> Work to do
- a) Transcribe the baseball article from "On June 8, Philadelphia" up to and including "price is right.".
- b) Go on with the baseball article from the point where it stops.
-- START OF Document text --
Murphy has produced 3 bombs and 5 doubles in his last 20 games, and he is once again looking like the best-hitting second baseman in the National League.

Buy Vince Velasquez

On June 8, Philadelphia Phillies starter Vince Velasquez gave up 10 earned runs to the Milwaukee Brewers in 3.2 innings, raising his ERA to 4.95 on the season. However, that ERA belied how good he had been in 2018, as he entered that game with a 3.82 ERA.

In the eight starts since that outing, Velasquez has been one of the best pitchers in baseball, with a 2.14 ERA and allowing opponents to slash .155/.256/.252 in 46.1 innings during that stretch.

Velasquez has always had electric stuff, and now he appears to be harnessing it for a Phils team that is steaming toward a playoff berth. Be sure to snatch him up if and when the price is right.

Buy Cole Hamels

It's only been one start, but it seems obvious Cole Hamels just needed to get out of Texas.
-- END OF Document text --
-- START OF Data rows --
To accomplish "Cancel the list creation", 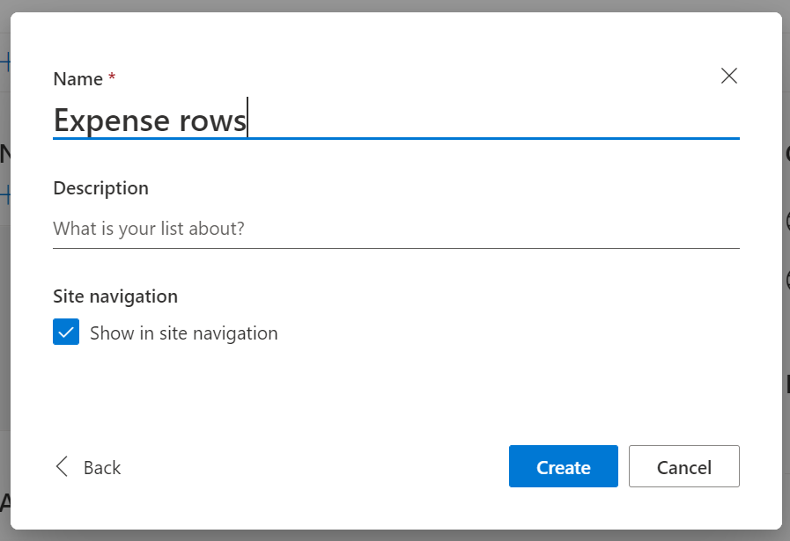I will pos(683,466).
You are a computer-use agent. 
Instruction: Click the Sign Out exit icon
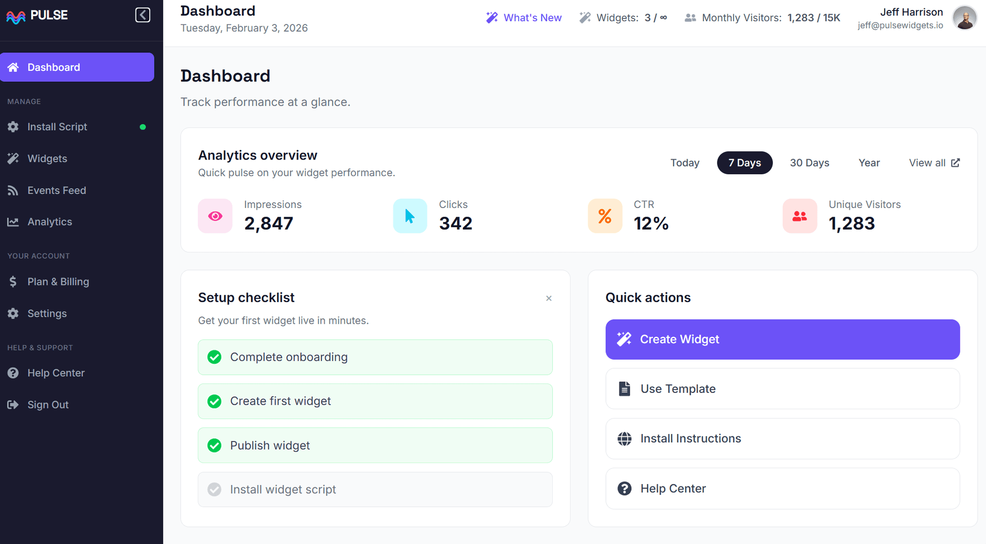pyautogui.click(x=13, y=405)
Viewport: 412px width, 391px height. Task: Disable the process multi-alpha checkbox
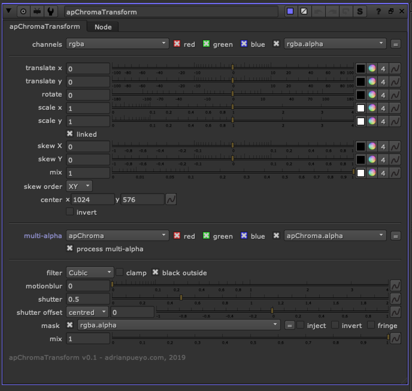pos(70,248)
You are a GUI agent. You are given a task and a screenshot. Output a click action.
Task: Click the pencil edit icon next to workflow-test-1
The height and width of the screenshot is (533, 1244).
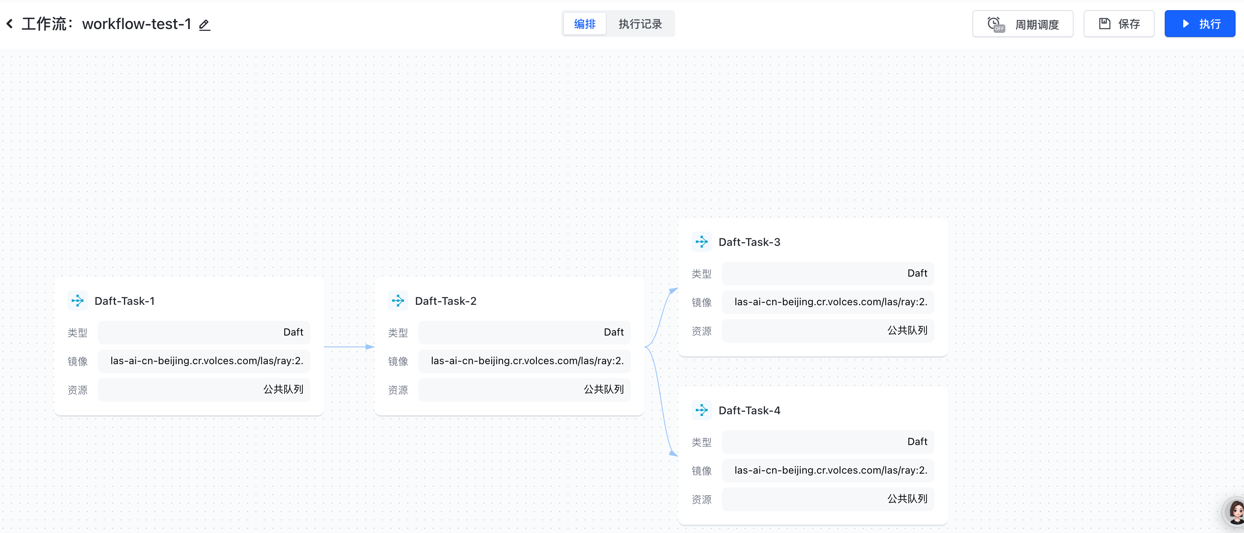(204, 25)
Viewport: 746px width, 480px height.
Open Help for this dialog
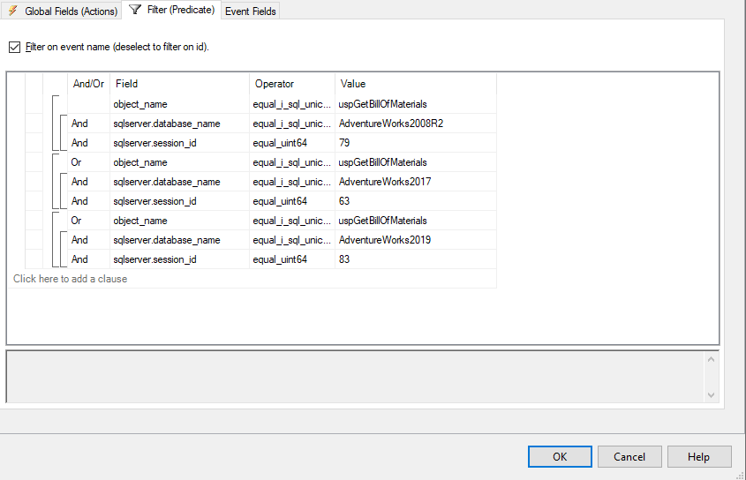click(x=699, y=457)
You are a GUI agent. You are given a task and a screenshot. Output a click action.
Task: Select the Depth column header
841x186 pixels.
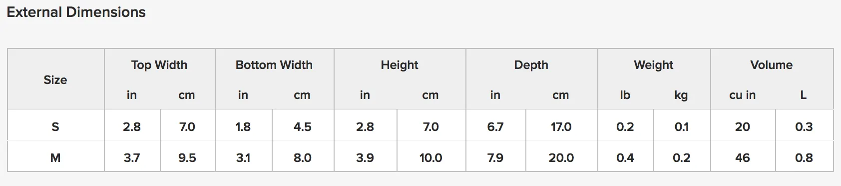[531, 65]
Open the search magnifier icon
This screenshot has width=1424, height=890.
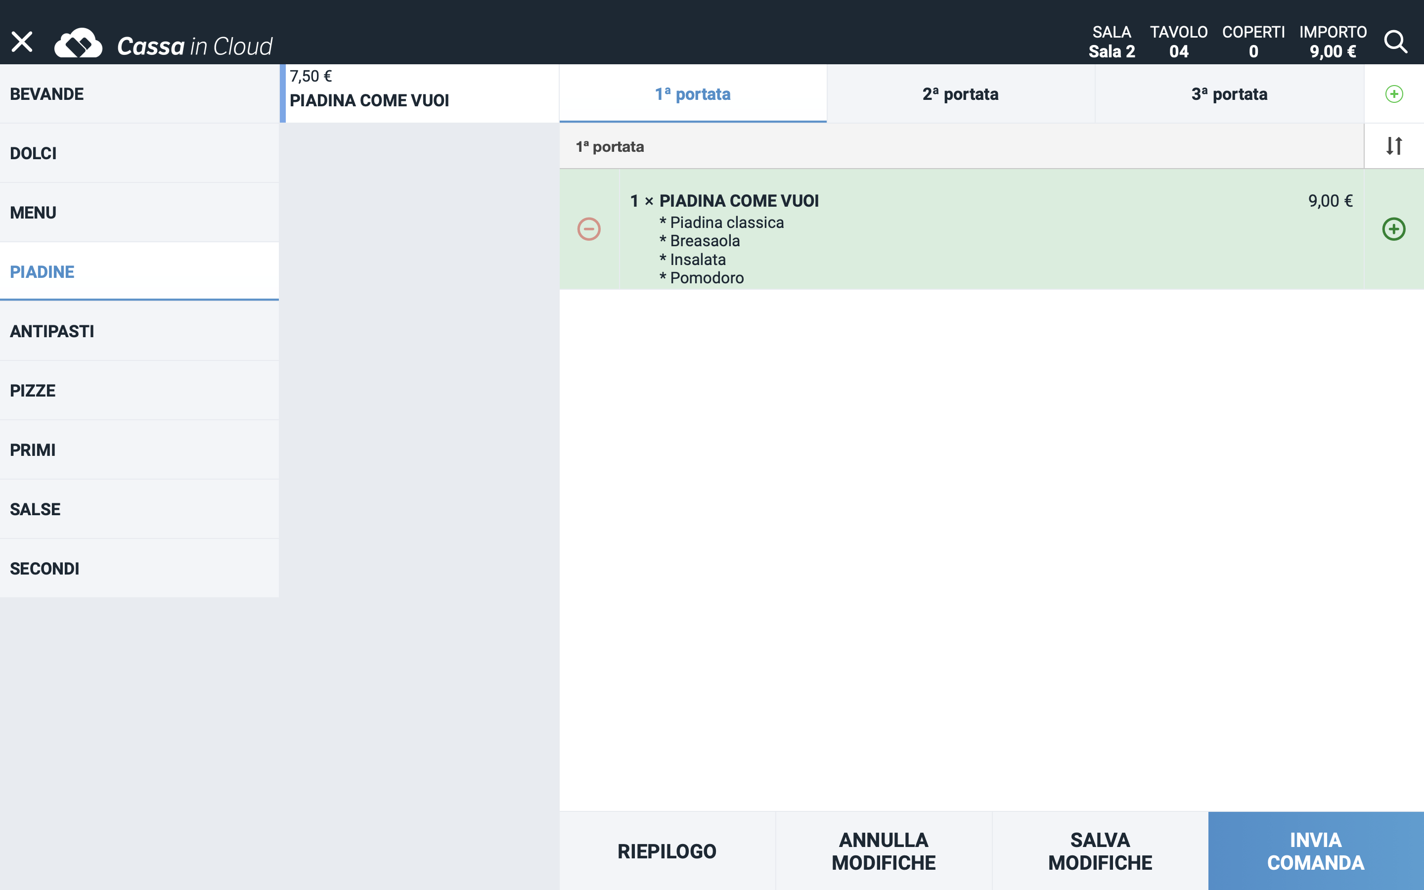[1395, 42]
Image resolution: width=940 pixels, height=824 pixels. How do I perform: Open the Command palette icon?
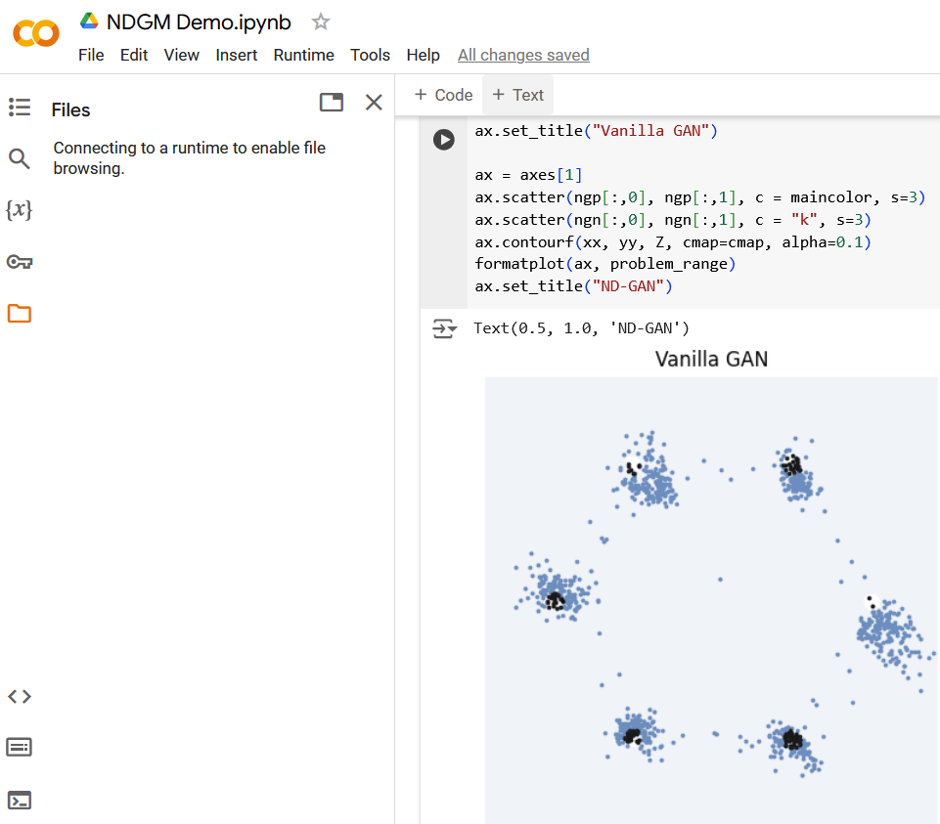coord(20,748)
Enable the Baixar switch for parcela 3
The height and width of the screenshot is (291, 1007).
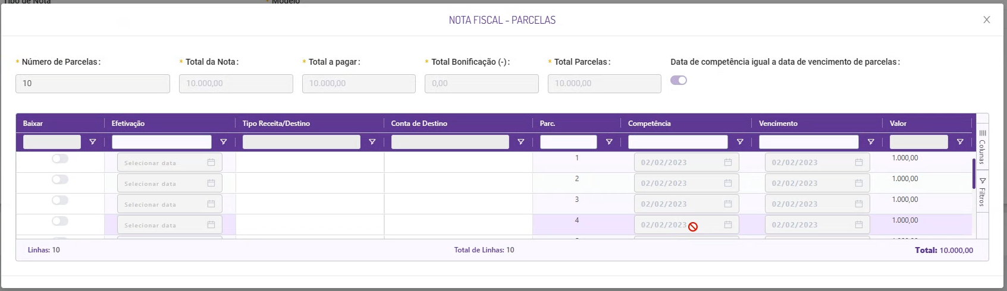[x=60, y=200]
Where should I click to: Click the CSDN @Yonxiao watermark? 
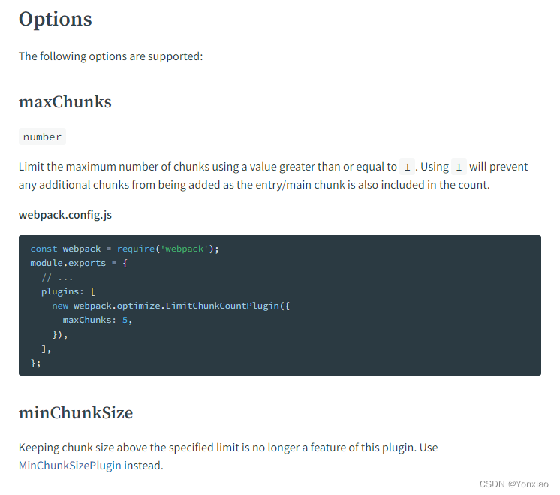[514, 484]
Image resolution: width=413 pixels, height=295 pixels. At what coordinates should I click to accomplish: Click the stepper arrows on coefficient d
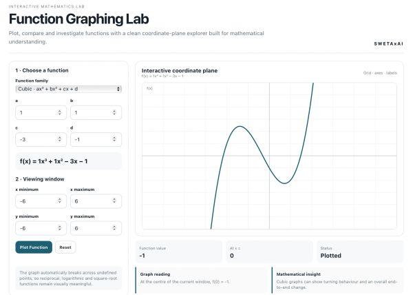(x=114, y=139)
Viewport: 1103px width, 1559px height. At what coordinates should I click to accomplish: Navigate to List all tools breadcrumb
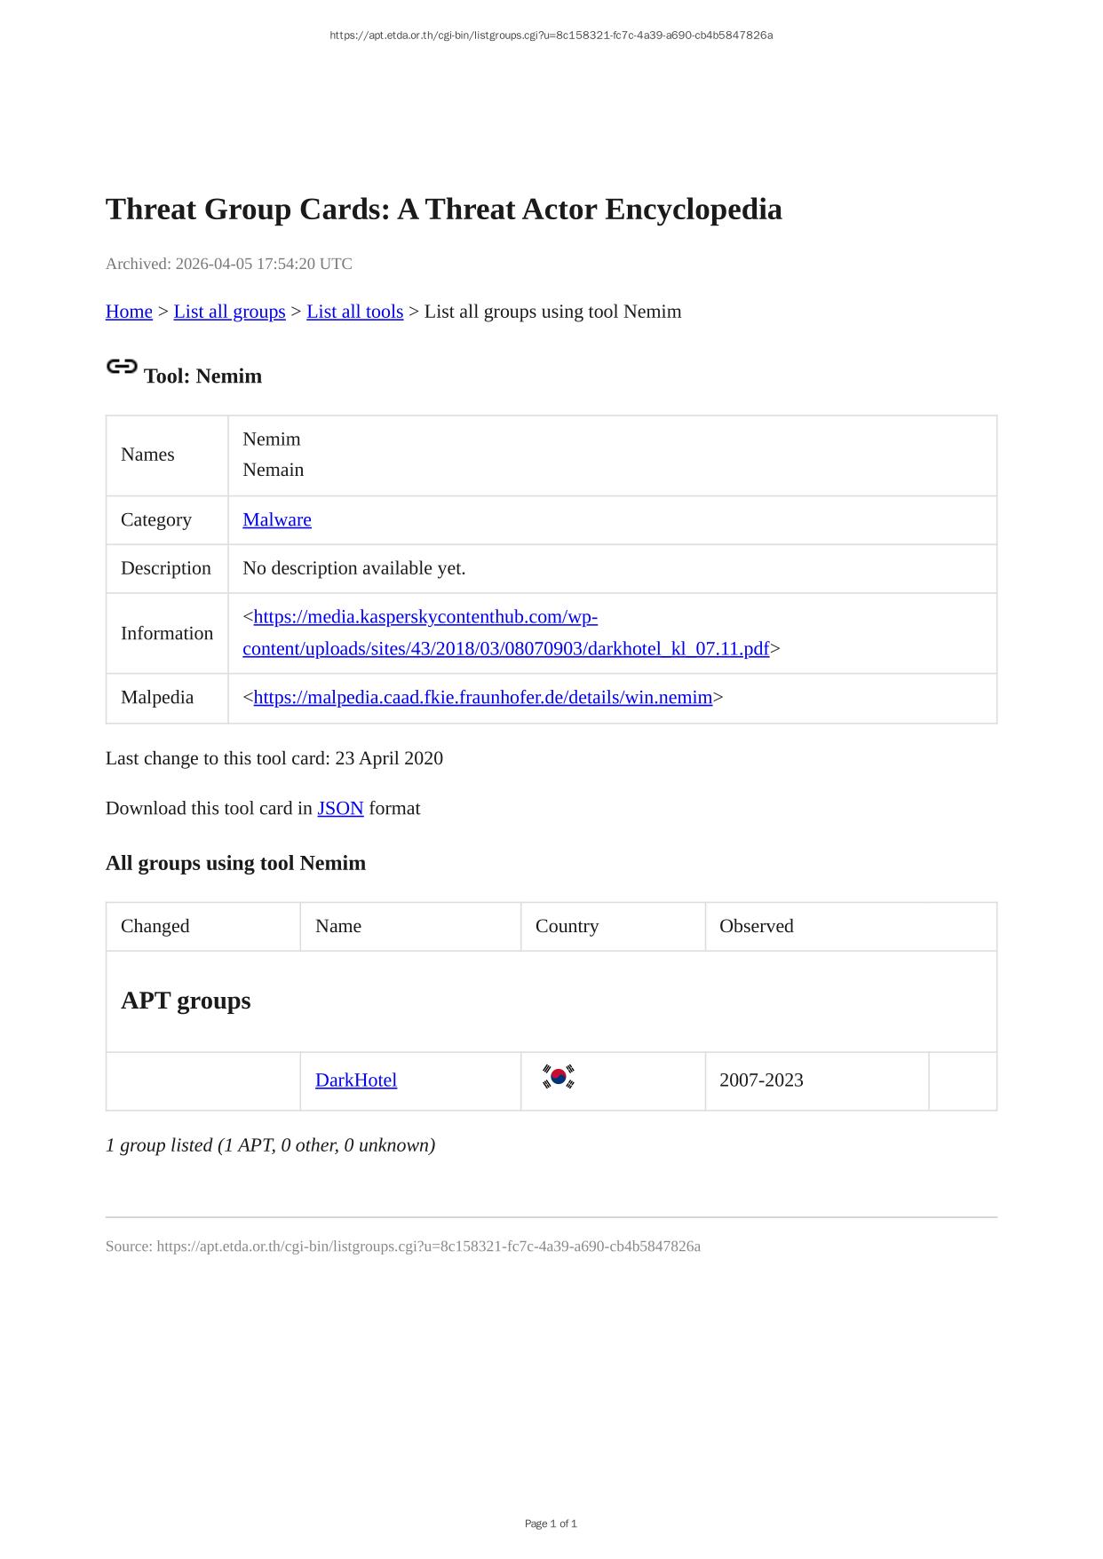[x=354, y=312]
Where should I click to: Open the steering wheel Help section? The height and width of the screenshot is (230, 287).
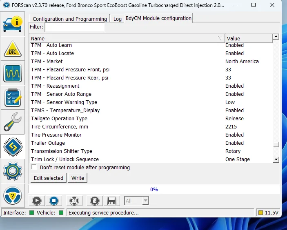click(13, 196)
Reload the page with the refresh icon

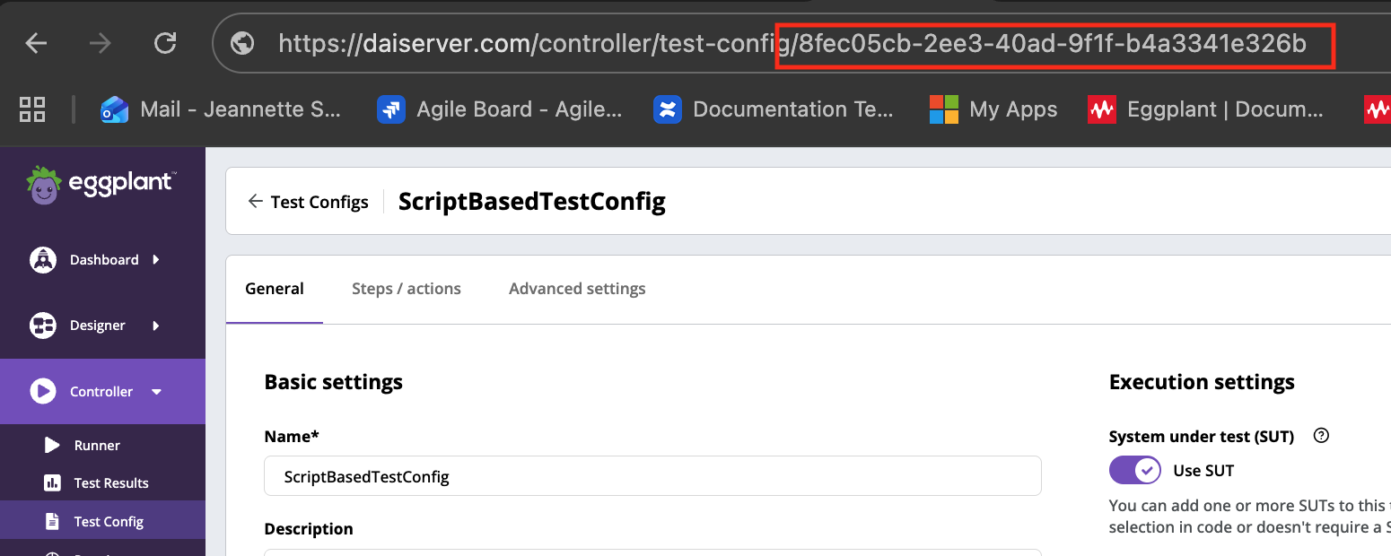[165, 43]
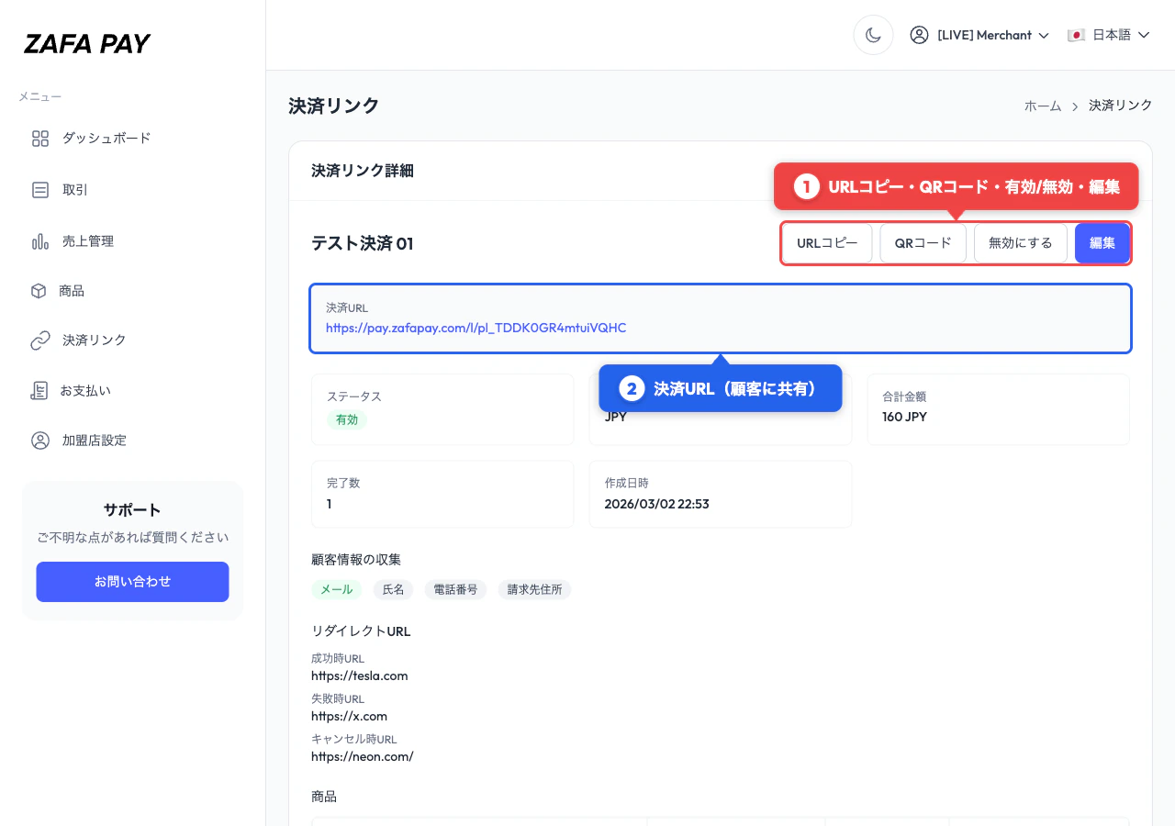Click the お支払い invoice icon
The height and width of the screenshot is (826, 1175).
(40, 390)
-- END OF Data rows --
> Written answers
- a)
On June 8, Philadelphia Phillies starter Vince Velasquez gave up 10 earned runs to the Milwaukee Brewers in 3.2 innings, raising his ERA to 4.95 on the season. However, that ERA belied how good he had been in 2018, as he entered that game with a 3.82 ERA.

In the eight starts since that outing, Velasquez has been one of the best pitchers in baseball, with a 2.14 ERA and allowing opponents to slash .155/.256/.252 in 46.1 innings during that stretch.

Velasquez has always had electric stuff, and now he appears to be harnessing it for a Phils team that is steaming toward a playoff berth. Be sure to snatch him up if and when the price is right.

- b)
In his first outing for the Chicago Cubs last week, Hamels went five innings, giving up just three hits with no runs and nine strikeouts, which made for a terrific debut. But this should have come as no surprise, as Hamels has pitched quite well outside of Arlington, both this year and in his career. This season, he had a home ERA of 6.41 in 10 starts and a 2.69 ERA in 11 starts away from Texas.

A change of scenery was desperately needed, and Chicago will be the beneficiary of a pitcher who thrives in pennant races and the postseason. He may not be 2008 Cole Hamels, but he'll be a dependable starter with the ability to flash top-of-the-rotation stuff on any given day.

Buy Kevin Gausman

The Atlanta Braves made a move to improve their starting rotation just before the Trade Deadline, and the acquisition of Kevin Gausman should help them. Gausman can be a frustrating pitcher to watch, because he can dominate teams with ace-type stuff one night and get knocked around the next.

But in his first start for Atlanta, he was solid, going five innings against the New York Mets and giving up three runs on six hits with two strikeouts and two walks, lowering his ERA to 4.47. Like Hamels, Gausman could also be a change-of-scenery guy, moving to a team with a better lineup and a different coaching staff, as well as getting out of the American League East and into the NL, where lineups aren't nearly as strong.

Buy Christian Yelich

When the Milwaukee Brewers traded for Christian Yelich last winter, they knew they were getting a good, young player under team control for a number of years. But what they couldn't have known was that they were getting an NL MVP candidate.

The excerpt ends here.